WHAT YOU NEED TO DO:
Within the records that follow, find every line containing the string "series". Copy those lines.

_ _ _ _ _ _ _

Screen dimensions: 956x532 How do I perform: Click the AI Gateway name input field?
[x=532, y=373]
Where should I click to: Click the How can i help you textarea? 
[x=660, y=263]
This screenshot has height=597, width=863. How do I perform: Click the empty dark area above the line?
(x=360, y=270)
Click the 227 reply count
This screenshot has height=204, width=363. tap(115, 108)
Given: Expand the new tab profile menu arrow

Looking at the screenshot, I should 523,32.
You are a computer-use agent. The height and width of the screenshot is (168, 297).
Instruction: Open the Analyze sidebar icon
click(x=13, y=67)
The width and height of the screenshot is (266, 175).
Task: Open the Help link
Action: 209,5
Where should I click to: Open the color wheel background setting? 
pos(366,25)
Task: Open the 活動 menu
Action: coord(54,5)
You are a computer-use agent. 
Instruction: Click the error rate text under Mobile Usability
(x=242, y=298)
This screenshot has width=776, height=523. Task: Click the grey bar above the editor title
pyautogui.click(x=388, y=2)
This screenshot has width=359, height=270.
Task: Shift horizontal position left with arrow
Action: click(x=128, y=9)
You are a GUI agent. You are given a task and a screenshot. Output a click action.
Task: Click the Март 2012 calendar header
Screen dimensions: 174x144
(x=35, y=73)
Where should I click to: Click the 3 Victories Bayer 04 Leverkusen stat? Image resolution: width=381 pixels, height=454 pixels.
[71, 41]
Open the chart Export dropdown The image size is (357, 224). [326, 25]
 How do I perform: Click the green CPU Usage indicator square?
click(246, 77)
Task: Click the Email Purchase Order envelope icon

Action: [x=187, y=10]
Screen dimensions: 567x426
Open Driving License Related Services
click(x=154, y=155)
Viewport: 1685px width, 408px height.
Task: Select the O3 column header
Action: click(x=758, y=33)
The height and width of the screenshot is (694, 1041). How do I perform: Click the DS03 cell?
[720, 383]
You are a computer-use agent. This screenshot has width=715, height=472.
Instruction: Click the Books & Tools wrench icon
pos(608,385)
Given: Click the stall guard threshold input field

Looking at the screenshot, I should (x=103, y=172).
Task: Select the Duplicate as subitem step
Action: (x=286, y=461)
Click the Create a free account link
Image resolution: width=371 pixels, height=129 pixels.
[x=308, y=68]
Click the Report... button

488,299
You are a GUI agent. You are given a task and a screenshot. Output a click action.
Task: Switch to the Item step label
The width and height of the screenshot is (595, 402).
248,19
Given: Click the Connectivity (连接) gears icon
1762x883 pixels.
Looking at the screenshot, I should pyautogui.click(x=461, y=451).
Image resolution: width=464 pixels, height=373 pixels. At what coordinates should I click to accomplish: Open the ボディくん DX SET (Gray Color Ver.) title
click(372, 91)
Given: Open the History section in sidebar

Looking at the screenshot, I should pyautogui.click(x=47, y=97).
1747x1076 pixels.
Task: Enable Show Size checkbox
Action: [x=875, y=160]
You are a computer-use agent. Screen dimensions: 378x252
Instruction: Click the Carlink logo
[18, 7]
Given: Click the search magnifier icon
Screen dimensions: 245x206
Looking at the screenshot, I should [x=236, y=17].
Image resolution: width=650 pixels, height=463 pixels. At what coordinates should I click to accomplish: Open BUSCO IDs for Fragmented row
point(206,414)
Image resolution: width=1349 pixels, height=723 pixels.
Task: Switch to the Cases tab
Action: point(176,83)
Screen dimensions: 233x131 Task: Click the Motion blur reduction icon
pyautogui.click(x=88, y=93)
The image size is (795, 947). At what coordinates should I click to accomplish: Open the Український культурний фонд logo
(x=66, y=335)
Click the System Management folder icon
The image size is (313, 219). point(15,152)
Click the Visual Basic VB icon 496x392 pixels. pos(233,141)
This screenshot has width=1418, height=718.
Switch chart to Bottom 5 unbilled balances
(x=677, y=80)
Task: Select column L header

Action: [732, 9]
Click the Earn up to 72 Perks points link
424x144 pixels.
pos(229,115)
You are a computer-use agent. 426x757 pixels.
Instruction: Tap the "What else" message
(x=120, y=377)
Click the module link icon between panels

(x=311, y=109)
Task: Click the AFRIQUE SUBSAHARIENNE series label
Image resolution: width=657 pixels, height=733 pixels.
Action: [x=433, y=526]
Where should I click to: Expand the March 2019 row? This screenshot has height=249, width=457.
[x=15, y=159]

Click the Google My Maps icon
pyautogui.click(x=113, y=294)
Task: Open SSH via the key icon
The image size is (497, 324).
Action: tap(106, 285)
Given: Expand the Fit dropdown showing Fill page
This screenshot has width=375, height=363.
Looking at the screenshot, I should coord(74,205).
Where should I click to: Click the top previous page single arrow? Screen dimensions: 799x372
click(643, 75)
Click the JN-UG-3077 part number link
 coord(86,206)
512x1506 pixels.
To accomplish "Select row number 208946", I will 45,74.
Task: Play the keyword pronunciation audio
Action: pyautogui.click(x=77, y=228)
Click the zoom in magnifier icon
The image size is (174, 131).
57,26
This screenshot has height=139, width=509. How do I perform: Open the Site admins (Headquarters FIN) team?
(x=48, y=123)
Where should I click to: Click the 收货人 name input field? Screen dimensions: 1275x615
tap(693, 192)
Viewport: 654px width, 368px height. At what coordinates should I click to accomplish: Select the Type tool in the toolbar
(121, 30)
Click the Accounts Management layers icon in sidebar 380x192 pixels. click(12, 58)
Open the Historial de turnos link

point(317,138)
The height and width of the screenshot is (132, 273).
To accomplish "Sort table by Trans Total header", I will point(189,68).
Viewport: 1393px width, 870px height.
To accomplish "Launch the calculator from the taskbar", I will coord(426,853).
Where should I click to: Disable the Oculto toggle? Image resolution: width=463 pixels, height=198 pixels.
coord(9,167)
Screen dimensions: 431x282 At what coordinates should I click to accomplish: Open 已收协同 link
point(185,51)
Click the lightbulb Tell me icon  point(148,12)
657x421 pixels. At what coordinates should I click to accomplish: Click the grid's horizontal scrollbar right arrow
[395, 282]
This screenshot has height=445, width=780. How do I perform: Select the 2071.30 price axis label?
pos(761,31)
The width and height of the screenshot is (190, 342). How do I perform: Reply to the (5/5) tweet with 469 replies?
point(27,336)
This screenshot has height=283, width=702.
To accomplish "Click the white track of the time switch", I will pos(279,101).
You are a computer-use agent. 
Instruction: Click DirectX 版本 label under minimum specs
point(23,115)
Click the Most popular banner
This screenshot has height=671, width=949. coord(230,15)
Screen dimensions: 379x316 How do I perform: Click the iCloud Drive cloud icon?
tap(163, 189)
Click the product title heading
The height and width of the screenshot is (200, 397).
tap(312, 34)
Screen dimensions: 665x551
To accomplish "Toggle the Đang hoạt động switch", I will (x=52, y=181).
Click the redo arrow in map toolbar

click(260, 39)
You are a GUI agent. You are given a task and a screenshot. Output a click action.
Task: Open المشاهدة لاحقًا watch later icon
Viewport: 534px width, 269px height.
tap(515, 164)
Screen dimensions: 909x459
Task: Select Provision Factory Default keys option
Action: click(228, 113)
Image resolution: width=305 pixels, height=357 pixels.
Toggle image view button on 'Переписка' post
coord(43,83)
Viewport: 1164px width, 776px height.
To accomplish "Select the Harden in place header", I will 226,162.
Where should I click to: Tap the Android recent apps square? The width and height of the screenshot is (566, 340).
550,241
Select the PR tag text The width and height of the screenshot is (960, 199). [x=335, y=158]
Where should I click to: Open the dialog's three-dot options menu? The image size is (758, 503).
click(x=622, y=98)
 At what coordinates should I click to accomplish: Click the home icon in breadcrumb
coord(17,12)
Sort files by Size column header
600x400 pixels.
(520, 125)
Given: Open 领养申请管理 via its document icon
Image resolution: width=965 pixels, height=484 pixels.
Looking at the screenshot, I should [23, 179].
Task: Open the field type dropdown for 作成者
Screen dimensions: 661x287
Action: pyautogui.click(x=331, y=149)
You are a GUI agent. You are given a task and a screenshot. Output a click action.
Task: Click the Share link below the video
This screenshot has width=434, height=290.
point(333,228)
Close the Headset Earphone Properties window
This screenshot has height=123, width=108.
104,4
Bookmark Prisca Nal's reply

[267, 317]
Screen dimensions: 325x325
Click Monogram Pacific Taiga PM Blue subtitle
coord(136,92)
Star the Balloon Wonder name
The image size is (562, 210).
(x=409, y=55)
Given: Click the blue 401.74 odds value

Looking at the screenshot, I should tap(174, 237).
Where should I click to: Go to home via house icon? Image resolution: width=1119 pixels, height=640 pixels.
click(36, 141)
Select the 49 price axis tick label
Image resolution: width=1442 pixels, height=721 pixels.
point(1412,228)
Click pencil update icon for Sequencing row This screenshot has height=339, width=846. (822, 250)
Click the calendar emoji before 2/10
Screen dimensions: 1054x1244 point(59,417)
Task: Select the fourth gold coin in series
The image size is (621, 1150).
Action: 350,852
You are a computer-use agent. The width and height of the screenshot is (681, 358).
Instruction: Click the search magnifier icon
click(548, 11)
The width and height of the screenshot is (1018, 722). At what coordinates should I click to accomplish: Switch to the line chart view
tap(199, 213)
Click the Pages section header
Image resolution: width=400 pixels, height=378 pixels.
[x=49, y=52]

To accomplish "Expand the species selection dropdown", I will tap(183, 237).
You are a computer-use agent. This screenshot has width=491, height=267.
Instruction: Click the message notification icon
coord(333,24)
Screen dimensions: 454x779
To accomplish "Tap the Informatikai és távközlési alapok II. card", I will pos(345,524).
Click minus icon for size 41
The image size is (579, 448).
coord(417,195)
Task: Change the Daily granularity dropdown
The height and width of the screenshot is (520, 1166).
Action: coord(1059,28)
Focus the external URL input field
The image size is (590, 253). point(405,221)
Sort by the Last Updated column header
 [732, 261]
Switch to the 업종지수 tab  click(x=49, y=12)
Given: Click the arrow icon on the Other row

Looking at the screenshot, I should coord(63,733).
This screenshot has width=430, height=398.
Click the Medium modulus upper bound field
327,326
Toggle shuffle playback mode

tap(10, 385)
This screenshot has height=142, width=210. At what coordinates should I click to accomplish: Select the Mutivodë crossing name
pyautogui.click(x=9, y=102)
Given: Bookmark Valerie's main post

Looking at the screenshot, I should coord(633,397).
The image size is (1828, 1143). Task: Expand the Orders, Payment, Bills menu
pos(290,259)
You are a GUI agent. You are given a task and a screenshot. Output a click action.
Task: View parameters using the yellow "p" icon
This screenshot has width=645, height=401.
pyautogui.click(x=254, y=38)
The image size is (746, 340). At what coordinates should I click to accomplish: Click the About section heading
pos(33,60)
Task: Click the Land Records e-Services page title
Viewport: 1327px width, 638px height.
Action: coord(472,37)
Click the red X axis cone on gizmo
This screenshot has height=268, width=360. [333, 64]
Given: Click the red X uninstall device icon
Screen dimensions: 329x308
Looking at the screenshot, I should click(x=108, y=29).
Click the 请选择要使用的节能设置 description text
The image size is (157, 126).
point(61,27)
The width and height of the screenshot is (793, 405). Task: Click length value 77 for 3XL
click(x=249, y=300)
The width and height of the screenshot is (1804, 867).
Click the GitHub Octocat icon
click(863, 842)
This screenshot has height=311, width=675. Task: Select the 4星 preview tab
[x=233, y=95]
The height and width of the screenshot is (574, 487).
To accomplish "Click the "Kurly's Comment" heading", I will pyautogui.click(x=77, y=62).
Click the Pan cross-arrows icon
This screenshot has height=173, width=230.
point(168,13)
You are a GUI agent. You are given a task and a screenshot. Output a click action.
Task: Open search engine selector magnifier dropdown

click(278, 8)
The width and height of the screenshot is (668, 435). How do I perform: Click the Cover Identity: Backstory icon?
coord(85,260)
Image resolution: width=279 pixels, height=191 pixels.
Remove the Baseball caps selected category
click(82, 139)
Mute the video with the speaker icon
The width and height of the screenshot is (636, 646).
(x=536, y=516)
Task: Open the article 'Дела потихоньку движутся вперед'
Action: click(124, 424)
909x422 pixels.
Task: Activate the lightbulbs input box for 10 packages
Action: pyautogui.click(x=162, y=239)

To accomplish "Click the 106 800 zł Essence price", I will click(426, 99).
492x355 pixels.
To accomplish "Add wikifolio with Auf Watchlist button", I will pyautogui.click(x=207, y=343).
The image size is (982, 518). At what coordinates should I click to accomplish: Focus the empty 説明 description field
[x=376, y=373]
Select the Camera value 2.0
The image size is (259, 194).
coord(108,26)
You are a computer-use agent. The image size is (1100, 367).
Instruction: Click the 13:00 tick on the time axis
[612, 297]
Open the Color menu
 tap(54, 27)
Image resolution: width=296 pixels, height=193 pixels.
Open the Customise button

_ _ _ _ _ _ _

SOLUTION TO THE PROBLEM:
Task: Click the AFRIQUE SUBSAHARIENNE series label
Task: Select the fourth gold coin in series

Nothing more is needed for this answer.